La cour de cassation transfère à l’employeur la responsabilité de l’inexécution du préavis puisqu’il n’a pas tenté de reclasser son salarié devenu inapte à son emploi suite à une maladie non professionnelle .

Elle le sanctionne ainsi doublement. En effet , en plus de l’indemnité pour licenciement sans cause réelle et sérieuse, l’employeur devra verser à son salarié l’indemnité compensatrice de préavis même si par définition son employé était incapable de l’exécuter.

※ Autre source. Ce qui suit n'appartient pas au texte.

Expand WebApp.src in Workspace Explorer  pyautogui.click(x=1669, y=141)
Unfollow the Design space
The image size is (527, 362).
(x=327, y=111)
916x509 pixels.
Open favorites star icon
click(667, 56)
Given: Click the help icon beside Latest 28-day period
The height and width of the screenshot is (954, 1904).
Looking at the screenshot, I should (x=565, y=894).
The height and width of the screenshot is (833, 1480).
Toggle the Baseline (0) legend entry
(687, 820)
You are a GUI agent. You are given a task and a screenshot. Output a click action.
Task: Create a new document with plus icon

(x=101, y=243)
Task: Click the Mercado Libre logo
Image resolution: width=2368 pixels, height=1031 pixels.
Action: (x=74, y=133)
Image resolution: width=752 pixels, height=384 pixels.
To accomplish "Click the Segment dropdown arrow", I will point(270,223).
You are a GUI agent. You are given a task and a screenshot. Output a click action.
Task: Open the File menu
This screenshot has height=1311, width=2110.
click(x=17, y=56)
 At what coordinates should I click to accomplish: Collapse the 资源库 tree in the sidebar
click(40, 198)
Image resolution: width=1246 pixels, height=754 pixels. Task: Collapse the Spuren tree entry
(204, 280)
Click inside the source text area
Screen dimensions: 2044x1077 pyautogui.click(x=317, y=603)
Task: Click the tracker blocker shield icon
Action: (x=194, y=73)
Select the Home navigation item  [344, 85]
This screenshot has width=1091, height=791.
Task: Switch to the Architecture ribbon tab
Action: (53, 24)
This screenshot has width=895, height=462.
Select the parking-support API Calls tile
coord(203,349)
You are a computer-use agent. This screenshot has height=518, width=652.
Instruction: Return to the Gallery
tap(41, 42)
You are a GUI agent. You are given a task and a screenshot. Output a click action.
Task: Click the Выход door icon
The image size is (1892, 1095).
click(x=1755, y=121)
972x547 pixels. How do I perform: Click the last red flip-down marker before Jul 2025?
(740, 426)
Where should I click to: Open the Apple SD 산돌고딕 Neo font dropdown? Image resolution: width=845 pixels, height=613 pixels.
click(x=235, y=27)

Cass.soc.,26 novembre 2002, n° 00-41.633 FS-P+B+R+I,
Sté Peintamelec SA c/Jean-François X...

Attendu que M.X..., engagé le 2 juillet 1979 en qualité de câbleur par la société Peintamelec, déclaré par le médecin du travail inapte à reprendre son poste de travail, a été licencié pour inaptitude le 25 novembre 1999; que soutenant avoir fait l'objet d'une discrimination salariale et contestant le bien-fondé de son licenciement, il a saisi la juridiction prud'homale de diverses demandes ;
    Sur le premier moyen [...] :
    Sur le deuxième moyen :
    Attendu que l'employeur fait grief à l'arrêt d'avoir dit que le licenciement était dépourvu de cause réelle et sérieuse et de l'avoir condamné à payer au salarié une somme à titre de préavis, les congés payés sur préavis, une indemnité de licenciement et une somme à titre de dommages-intérêts pour licenciement par application de l'article 700 du nouveau Code de procédure civile, alors, selon le moyen , que la recherche des possibilités de reclassement du salarié déclaré, en conséquence de sa maladie,inapte à reprendre l'emploi qu'il occupait au sens de l'article L. 122-24-4 du Code du travail doit s'apprécier à l'intérieur du groupe auquel appartient l'employeur concerné, parmi les entreprises dont les activités, l'organisation ou le lieu d'exploitation lui permettent d'effectuer la permutation de tout ou partie du personnel; qu'en condamnant la société faute d'avoir recherché une possibilité de reclassement externe du salarié au sein des sociétés Peintamelec ingénierie, SA EM et SA EB avec lesquelles elle constitue un groupe, sans préciser si les activités, l'organisation ou le lieu d'exploitation de ces entreprises étaient tels qu'ils lui permettaient d'effectuer la permutation de tout ou partie du personnel,la cour d'appel n'a pas donné de base légale à sa décision au regard de l'article L. 122-24-4 du Code du travail ;
    Mais attendu qu'après avoir exactement décidé qu'il appartient à l'employeur d'un salarié déclaré inapte à reprendre son poste de travail, de rechercher des possibilités de reclassement au sein des sociétés du groupe auquel appartient l'entreprise, la cour d'appel a retenu que l'employeur ne contestait pas son obligation sur ce point, et se contentait simplement d'alléguer avoir effectué cette recherche sans toutefois en apporter la moindre justification;que la cour d'appel n'avait donc pas à se livrer à la recherche prétendument omise; que le moyen est inopérant;
    Et sur le troisième moyen:
    Attendu que l'employeur fait grief à l'arrêt de l'avoir condamné à payer au salarié des sommes à titre de préavis et au titre des congés payés afférents, alors, selon le moyen, que l'indemnité de préavis n'est pas due au salarié qui est dans l'impossibilité de l'exécuter; qu'en condamnant la société au paiement d'une indemnité de préavis et des congés payés tout en constatant que le salarié avait été déclaré inapte à reprendre son poste dans l'entreprise, la cour d'appel a violé les articles L. 122-6 et L. 122-24-4 du Code du travail;
    Mais attendu que si le salarié ne peut en principe prétendre au paiement d'une indemnité pour un préavis qu'il est dans l'impossibilité physique d'exécuter en raison d'une inaptitude de son emploi, cette indemnité est due au salarié dont le licenciement est dépourvu de cause réelle et sérieuse en raison du manquement de l'employeur à son obligation de reclassement consécutive à l'inaptitude; que la cour d'appel qui a retenu que l'employeur avait manqué à son obligation de reclassement, a légalement justifié sa décision; que le moyen n'est pas fondé.